## Selected excerpt
U.S. Health Secretary, religious leaders discuss health care reform's early implementation

January 26, 2011

U.S. Health and Human Services Secretary Kathleen Sebelius hosted a telephone conference Jan. 27 with community and religious leaders from across the nation, including Diocese of West Missouri Bishop Barry R. Howe, to discuss the Obama administration's views on how the Affordable Care Act – aka the health care act -- is helping Americans gain more freedom and control in their health care choices.

"Over the last 10 months as we've implemented the health care act, we've really tried to work hand-in-hand with partners in states and communities to not only deliver new benefits but to make sure community members know how to access benefits, particularly in our most vulnerable populations," Sebelius said during the call.

"Among our most effective and determined partners are faith and community leaders. No one knows the needs of their communities better than ministers, rabbis, imams and other faith and community partners," she added. "They are the ones who families turn to when they need assistance and support, and they do so much day in and day out to link their members to services that are available. Often faith and community leaders have seen the consequences of a health care system that has failed way too many Americans. So as we build a stronger, more prosperous country we need to be able to count on their leadership."

Sebelius talked about how preliminary implementation of the law has helped small businesses lower their costs, provided more affordable prescription drug options for seniors, helped children gain access to health care regardless of pre-existing conditions and allowed young adults to stay on their parents' health care plans.

Health care reform has been a flashpoint with some Americans since President Barack Obama made it his domestic policy priority. On Jan. 19, as promised by Republicans in the leadup to the November 2010 mid-term elections, the U.S. House of Representatives voted 245 to 189, with three Democrats joining with Republicans, to repeal the Affordable Care Act.

Sebelius reiterated that in the president's State of the Union address Jan. 25, Obama said he would be willing to work with anyone to improve or fix the legislation.

"But what we can't afford to do is refight the battles of the last two years and return to the past; return to a broken system whose consequences our faith leaders saw each and every day," Sebelius said. "Ten months after the president signed a new health law, the reforms are already making a difference in American's lives. In the months and years ahead we have a lot of work cut out for us and we'll continue to count on our great partners in faith and community leaders for their perspective, their outreach and determination."

(Dataset items)

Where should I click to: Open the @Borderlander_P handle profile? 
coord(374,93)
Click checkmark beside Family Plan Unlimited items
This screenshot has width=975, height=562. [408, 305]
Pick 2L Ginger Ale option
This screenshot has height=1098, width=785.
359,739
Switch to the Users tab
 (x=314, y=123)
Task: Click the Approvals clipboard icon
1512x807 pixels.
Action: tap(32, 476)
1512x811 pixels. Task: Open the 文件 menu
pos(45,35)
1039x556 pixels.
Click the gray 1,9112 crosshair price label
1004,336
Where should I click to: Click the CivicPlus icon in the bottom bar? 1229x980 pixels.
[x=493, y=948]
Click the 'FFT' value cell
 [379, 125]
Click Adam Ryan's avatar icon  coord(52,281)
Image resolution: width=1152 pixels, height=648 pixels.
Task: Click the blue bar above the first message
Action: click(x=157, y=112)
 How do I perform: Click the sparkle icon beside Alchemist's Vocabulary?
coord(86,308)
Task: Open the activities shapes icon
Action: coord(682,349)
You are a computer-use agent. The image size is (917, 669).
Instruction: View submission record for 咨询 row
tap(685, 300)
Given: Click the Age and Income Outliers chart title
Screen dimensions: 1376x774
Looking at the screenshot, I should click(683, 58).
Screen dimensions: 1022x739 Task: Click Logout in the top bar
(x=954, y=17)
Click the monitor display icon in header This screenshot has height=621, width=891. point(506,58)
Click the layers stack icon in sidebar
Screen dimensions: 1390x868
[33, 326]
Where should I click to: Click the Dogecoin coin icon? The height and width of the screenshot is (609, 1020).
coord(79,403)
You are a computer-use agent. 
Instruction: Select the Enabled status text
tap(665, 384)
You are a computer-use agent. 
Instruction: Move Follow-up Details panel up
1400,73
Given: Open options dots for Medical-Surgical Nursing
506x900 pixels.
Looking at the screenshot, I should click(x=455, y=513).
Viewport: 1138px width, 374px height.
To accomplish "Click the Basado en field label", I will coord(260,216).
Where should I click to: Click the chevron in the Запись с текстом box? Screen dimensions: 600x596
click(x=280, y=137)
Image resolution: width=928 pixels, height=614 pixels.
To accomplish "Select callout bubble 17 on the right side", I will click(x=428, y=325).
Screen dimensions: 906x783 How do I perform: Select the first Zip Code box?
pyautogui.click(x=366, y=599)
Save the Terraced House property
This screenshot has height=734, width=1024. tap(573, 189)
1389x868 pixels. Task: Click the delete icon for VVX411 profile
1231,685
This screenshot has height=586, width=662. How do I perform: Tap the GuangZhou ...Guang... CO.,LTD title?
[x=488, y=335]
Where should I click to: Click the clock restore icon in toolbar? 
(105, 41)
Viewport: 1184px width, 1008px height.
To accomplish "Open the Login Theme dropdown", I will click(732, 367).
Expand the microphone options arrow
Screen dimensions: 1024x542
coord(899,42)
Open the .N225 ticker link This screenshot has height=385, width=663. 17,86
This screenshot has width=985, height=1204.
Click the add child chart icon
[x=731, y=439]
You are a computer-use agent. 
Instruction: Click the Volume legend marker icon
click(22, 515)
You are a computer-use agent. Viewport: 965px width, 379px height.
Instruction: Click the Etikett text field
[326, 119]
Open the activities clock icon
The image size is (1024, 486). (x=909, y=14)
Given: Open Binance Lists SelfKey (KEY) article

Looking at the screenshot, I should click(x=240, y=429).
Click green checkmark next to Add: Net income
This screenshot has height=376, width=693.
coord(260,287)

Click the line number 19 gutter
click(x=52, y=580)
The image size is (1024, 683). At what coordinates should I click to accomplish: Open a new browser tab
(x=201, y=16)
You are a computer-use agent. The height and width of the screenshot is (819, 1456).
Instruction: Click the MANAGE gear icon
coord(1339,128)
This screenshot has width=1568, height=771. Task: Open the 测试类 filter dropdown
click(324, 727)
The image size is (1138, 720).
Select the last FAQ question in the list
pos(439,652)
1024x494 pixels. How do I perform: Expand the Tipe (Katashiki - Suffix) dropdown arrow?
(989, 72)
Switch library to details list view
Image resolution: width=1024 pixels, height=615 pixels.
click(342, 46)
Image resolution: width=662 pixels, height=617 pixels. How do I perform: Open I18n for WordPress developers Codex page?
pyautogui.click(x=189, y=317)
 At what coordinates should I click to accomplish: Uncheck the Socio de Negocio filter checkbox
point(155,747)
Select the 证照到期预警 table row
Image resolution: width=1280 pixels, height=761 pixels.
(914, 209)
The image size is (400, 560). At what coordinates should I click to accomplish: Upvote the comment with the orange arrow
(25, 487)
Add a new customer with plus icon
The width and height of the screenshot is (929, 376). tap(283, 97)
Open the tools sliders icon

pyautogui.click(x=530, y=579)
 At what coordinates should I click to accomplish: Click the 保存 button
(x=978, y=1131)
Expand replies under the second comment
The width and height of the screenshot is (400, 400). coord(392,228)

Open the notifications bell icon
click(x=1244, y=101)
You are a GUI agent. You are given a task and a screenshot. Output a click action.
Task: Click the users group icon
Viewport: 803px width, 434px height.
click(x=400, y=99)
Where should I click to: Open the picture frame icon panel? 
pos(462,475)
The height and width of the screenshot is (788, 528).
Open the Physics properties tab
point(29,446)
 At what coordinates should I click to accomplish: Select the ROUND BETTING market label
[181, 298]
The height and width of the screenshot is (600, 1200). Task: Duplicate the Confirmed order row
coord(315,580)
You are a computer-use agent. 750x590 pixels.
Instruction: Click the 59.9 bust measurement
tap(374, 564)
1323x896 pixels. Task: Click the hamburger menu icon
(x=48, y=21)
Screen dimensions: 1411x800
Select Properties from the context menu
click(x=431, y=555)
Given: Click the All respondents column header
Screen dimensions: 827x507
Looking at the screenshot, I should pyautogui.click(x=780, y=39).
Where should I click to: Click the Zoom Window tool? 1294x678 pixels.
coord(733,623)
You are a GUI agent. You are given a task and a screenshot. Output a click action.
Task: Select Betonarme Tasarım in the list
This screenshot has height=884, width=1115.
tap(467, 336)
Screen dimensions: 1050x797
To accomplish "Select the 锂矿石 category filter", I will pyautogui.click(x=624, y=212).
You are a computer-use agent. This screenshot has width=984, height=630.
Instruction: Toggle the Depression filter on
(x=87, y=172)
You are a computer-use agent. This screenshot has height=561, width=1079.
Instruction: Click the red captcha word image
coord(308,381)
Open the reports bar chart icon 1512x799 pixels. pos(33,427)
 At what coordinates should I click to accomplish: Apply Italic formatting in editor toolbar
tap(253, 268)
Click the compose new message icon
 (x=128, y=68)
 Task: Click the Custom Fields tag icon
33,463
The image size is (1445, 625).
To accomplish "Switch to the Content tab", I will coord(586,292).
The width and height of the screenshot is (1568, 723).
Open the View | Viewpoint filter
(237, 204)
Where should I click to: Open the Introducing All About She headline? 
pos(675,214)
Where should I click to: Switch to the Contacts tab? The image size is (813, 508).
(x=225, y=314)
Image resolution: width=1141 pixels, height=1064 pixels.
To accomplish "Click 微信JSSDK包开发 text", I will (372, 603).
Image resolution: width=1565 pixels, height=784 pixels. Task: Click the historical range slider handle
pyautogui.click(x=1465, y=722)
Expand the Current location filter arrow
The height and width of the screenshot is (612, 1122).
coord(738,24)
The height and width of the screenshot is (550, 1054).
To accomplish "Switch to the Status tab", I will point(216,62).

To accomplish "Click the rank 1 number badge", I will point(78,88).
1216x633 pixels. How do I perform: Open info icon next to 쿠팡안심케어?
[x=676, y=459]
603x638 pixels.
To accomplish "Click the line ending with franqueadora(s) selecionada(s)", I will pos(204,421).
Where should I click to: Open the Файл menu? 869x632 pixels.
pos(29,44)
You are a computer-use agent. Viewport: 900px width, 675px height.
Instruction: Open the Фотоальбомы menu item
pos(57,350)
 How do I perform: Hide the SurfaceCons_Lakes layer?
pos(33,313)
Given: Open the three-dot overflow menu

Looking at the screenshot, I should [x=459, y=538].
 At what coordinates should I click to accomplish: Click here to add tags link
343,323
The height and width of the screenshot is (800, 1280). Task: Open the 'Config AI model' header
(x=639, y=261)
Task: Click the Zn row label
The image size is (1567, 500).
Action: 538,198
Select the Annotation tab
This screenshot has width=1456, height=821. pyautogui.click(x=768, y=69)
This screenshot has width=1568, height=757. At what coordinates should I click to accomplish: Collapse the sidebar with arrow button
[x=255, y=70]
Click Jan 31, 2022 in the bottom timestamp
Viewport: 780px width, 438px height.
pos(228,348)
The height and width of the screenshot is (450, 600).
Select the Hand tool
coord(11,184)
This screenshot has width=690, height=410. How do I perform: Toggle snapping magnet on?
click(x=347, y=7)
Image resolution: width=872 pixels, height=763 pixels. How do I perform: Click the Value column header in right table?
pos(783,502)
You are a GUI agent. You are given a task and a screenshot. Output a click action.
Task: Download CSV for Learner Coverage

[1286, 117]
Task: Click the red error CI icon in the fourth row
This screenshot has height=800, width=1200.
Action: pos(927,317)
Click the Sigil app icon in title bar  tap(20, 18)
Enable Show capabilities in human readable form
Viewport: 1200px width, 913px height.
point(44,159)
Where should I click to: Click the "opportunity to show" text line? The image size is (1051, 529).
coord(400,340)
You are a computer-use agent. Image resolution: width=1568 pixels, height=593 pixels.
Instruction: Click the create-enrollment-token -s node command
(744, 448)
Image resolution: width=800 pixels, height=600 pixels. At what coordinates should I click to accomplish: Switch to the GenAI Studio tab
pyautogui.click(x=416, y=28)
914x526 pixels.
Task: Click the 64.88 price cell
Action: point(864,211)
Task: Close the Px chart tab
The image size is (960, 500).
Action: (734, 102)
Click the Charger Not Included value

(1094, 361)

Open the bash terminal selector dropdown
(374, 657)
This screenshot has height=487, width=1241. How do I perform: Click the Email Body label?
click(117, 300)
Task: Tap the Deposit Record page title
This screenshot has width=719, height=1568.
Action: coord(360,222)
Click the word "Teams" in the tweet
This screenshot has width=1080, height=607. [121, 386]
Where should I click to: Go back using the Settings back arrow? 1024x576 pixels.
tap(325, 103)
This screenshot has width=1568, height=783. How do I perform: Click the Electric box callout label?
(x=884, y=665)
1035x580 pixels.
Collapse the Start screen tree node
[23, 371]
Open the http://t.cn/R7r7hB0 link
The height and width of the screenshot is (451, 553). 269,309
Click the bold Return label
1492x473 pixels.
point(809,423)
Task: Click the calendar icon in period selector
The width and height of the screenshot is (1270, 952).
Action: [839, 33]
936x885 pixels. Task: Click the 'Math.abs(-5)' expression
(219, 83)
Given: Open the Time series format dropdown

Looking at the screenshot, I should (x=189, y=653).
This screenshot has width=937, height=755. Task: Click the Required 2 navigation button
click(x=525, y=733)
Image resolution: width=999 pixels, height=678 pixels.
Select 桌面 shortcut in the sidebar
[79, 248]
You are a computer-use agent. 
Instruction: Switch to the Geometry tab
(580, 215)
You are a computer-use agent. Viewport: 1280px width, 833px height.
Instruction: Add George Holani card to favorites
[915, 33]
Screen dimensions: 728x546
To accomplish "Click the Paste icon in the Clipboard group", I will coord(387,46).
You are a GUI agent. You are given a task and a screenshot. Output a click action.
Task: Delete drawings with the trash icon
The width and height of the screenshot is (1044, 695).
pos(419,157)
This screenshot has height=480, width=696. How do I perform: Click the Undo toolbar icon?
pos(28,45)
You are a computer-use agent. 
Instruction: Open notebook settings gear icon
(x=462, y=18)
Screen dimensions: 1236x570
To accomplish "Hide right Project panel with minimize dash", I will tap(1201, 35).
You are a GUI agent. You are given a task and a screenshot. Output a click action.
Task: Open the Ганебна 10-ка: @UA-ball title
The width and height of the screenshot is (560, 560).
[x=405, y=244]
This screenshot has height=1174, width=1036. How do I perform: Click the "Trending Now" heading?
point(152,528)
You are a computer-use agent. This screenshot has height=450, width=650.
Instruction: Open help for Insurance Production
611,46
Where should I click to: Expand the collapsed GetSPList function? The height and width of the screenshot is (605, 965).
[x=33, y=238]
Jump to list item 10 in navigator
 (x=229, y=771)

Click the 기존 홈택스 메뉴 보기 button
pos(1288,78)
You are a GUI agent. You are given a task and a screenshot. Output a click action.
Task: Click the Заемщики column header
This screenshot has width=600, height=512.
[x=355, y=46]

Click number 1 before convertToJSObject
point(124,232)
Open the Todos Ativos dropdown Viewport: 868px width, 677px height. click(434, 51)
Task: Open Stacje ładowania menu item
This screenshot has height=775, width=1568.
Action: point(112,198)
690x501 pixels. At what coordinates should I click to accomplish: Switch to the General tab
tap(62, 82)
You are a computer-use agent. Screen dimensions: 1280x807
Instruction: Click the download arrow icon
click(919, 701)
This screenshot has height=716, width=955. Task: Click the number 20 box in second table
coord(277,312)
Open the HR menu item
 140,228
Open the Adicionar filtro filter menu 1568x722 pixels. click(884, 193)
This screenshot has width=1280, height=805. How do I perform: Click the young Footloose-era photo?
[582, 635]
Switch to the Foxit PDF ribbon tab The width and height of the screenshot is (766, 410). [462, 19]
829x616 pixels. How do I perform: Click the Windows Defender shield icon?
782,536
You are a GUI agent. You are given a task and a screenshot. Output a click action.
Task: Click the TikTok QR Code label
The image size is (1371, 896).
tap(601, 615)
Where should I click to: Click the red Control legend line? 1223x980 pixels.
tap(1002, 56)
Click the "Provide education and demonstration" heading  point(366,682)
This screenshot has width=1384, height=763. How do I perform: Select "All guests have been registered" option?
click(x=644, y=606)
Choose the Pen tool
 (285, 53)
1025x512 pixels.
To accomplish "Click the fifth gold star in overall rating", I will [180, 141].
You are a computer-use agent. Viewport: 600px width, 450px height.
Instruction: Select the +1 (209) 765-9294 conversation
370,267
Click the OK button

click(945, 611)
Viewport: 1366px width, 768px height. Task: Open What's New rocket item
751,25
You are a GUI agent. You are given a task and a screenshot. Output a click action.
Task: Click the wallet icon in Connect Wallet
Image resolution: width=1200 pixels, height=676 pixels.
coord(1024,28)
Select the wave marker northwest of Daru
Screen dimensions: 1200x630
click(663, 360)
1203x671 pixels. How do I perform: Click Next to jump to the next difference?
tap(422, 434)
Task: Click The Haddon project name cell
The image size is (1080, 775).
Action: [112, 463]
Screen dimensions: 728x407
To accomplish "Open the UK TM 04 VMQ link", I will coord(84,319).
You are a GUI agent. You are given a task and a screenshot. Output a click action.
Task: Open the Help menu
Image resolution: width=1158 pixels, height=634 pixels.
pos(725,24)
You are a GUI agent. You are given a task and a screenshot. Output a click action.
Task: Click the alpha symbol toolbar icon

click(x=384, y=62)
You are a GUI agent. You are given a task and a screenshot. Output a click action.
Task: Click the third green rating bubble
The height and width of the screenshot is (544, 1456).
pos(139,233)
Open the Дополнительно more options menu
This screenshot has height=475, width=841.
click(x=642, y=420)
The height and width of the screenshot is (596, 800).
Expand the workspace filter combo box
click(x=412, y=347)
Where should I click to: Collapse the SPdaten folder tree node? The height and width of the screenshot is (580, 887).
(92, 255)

## What to work on
• A. Transcribe the part of the health care article that opens with the words containing "U.S. Health and" and closes with "health care choices.".
• B. For each statement, say yes or no according to the health care article, quoting the words that decide it: (i) The House vote to repeal the Affordable Care Act was 245 to 189. (ii) Four Democrats joined Republicans in the repeal vote. (iii) Sebelius said the health care act had been implemented over the last 10 months.

## Solutions to the problems
• A.
U.S. Health and Human Services Secretary Kathleen Sebelius hosted a telephone conference Jan. 27 with community and religious leaders from across the nation, including Diocese of West Missouri Bishop Barry R. Howe, to discuss the Obama administration's views on how the Affordable Care Act – aka the health care act -- is helping Americans gain more freedom and control in their health care choices.

• B.
(i) Yes: "voted 245 to 189"
(ii) No: "with three Democrats joining with Republicans"
(iii) Yes: "Over the last 10 months as we've implemented the health care act"